*ACTIVITY*
Pictures aside, reproduce exactly and only the lines below, starting at the one containing "This screenshot has width=960, height=509." and ending at the last line.

(Dataset entries)
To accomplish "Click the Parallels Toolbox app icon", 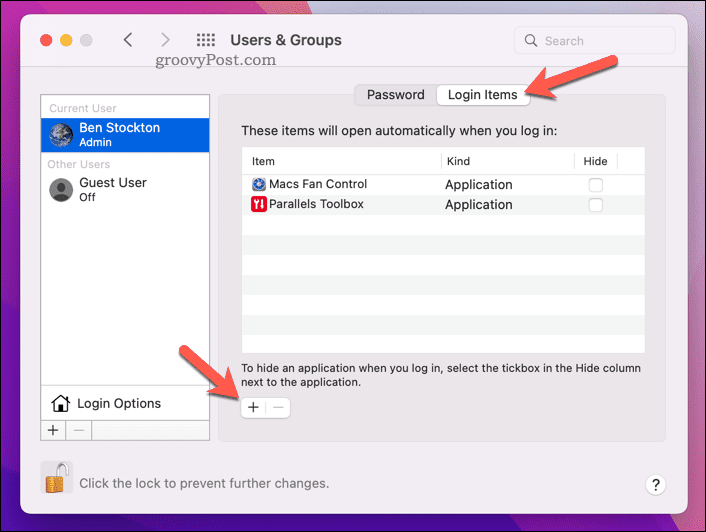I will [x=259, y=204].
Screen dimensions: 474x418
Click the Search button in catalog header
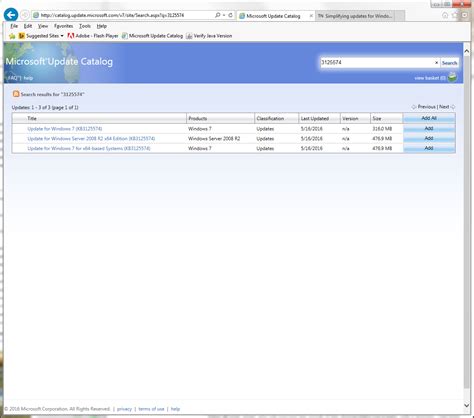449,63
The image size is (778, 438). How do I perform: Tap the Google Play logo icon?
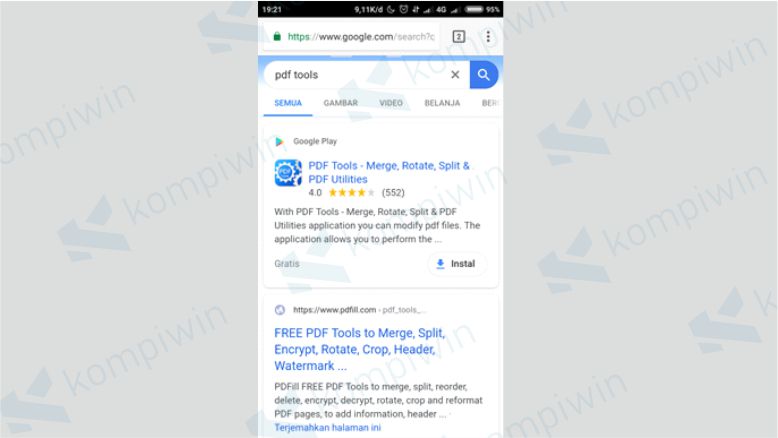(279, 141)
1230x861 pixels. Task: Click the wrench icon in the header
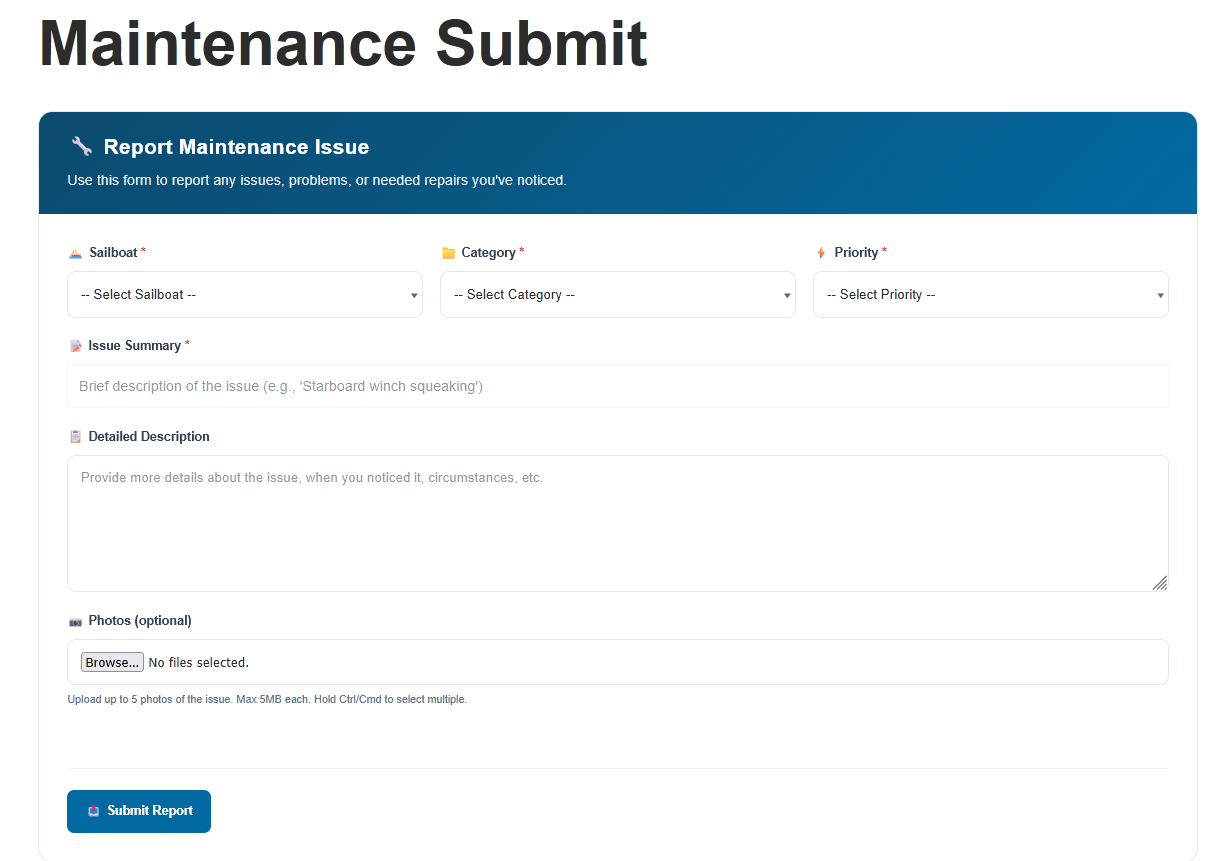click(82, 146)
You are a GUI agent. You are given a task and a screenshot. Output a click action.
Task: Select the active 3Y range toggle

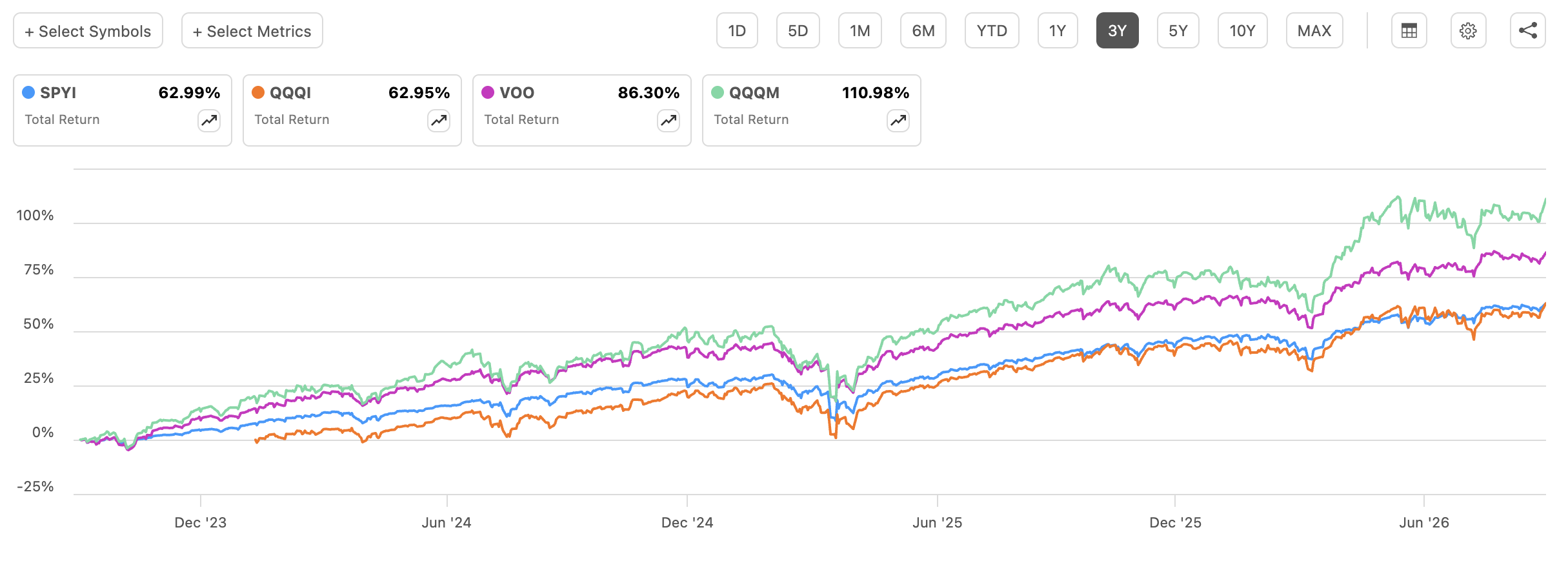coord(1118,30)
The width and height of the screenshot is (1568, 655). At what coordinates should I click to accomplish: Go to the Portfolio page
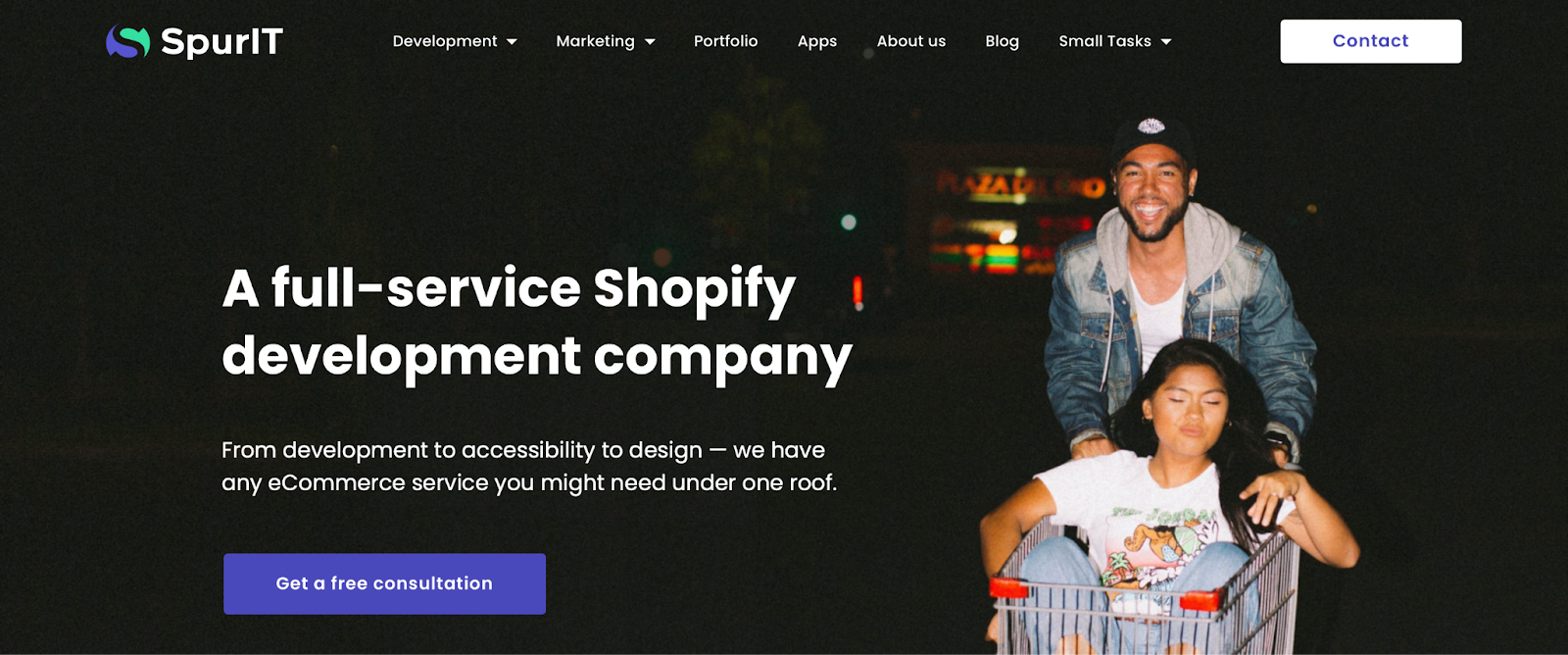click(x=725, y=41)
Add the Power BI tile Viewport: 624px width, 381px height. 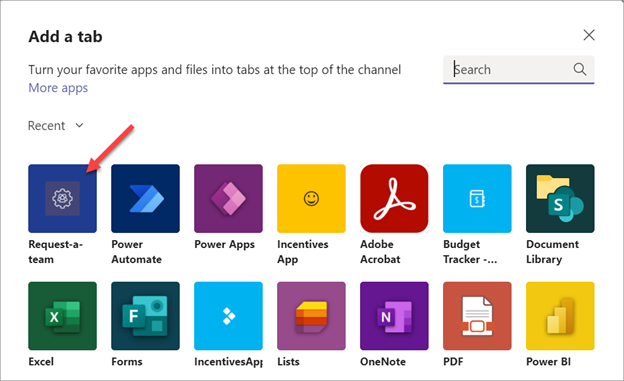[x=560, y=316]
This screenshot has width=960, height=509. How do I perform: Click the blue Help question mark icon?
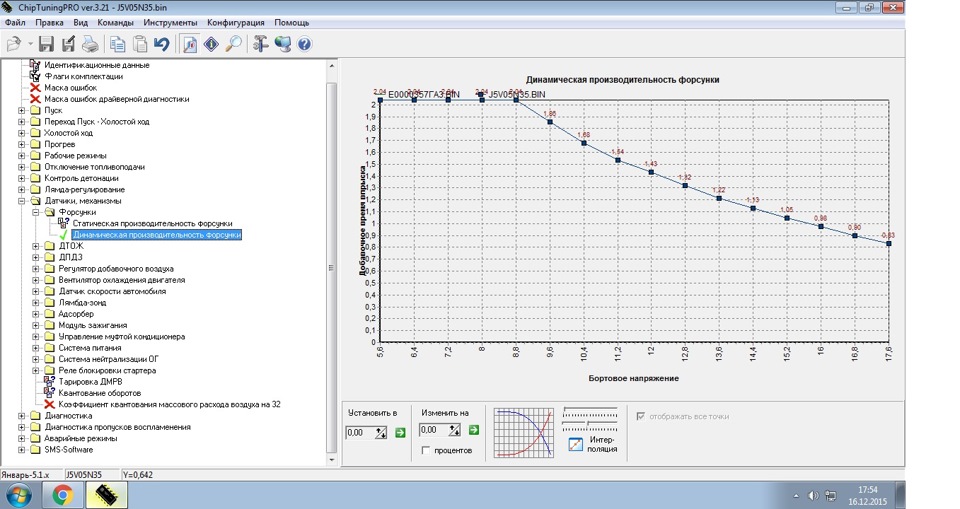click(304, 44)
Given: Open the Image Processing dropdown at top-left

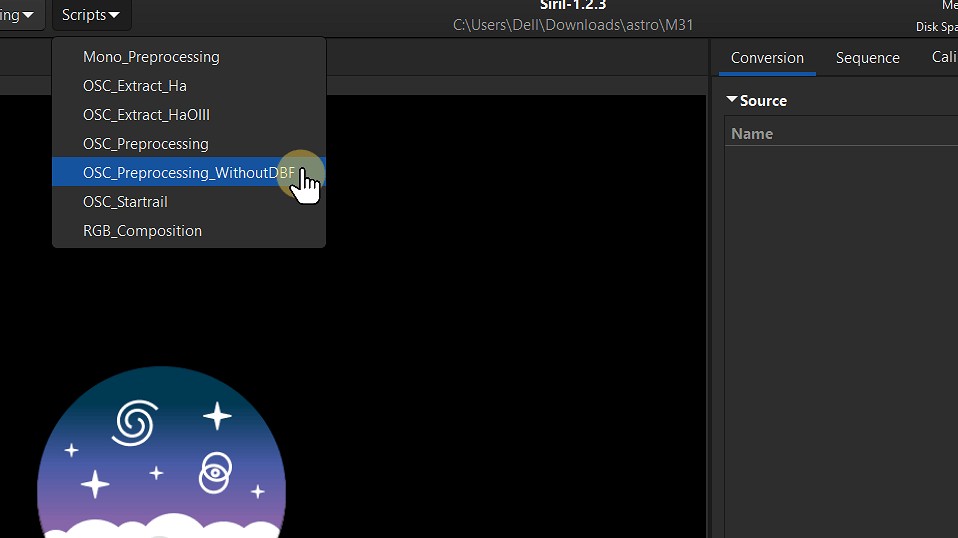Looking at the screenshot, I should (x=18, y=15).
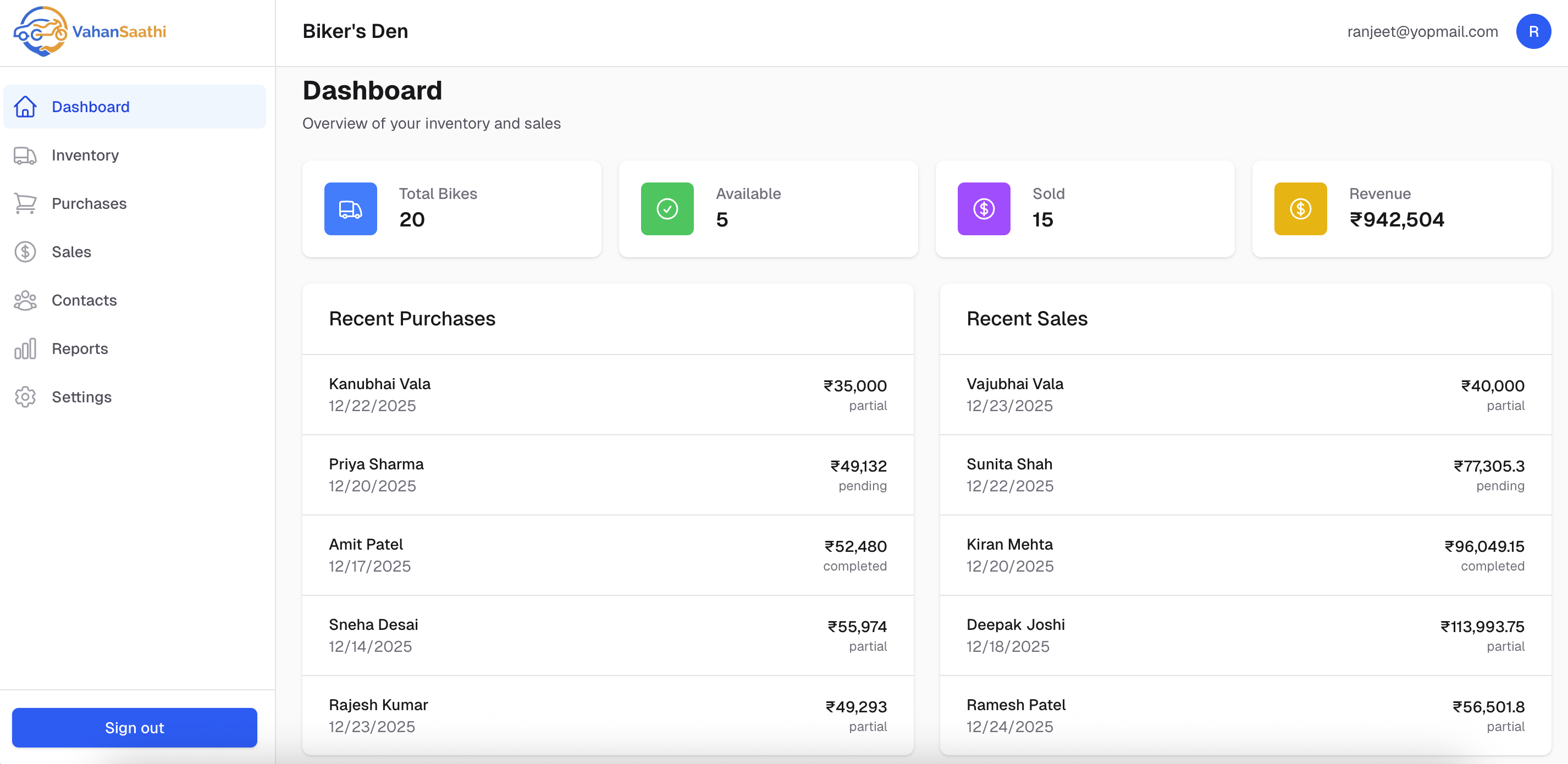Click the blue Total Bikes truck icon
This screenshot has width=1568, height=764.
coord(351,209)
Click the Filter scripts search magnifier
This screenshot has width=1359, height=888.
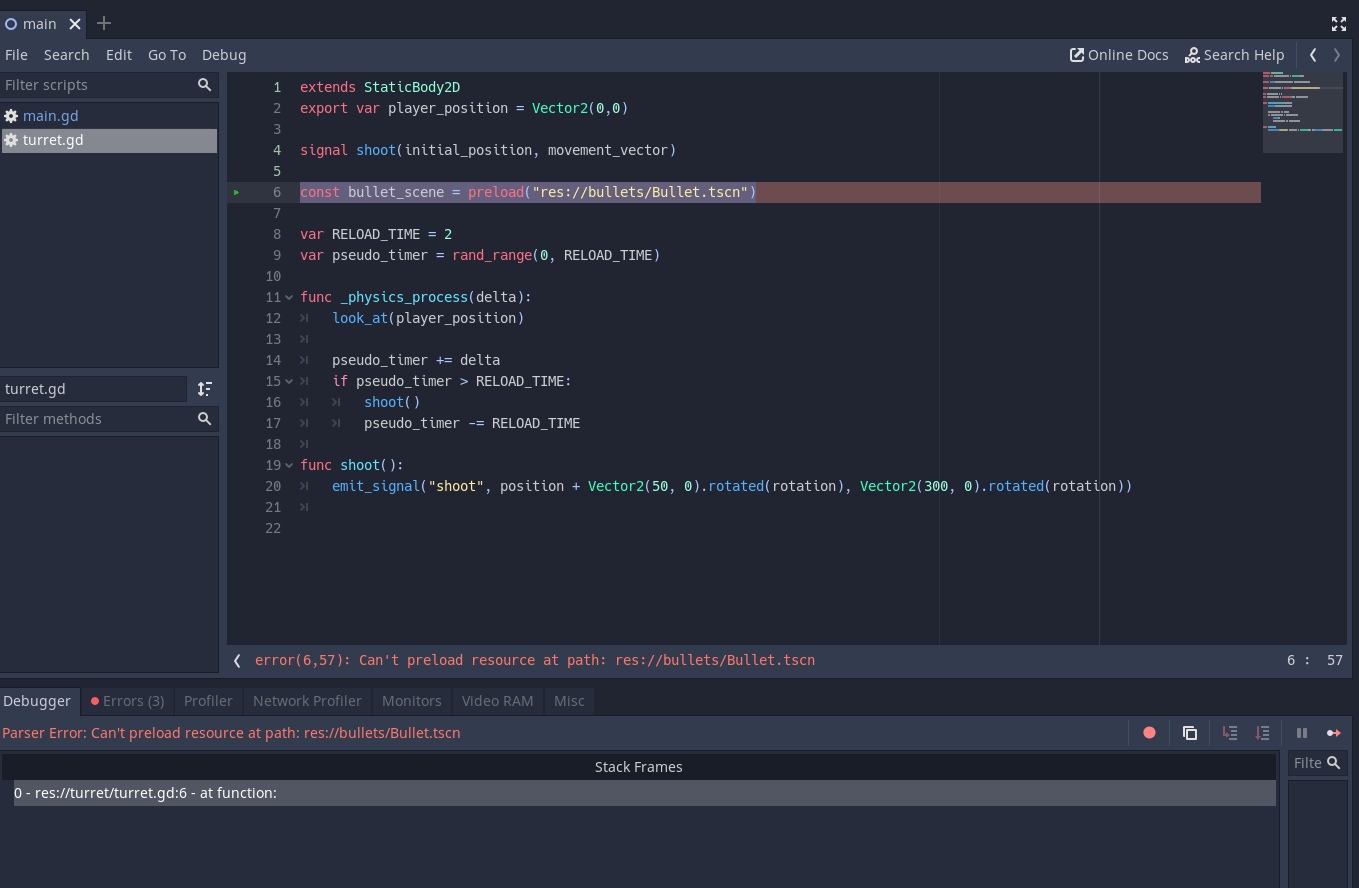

*PROBLEM SOLUTION*
This screenshot has width=960, height=509. How do I perform: Click the blue Help question mark icon?
click(304, 44)
Given: Open the Image Processing dropdown at top-left

Looking at the screenshot, I should (x=18, y=15).
Click the blue Total Bikes truck icon
This screenshot has width=1568, height=764.
coord(351,209)
Click the Filter scripts search magnifier
This screenshot has width=1359, height=888.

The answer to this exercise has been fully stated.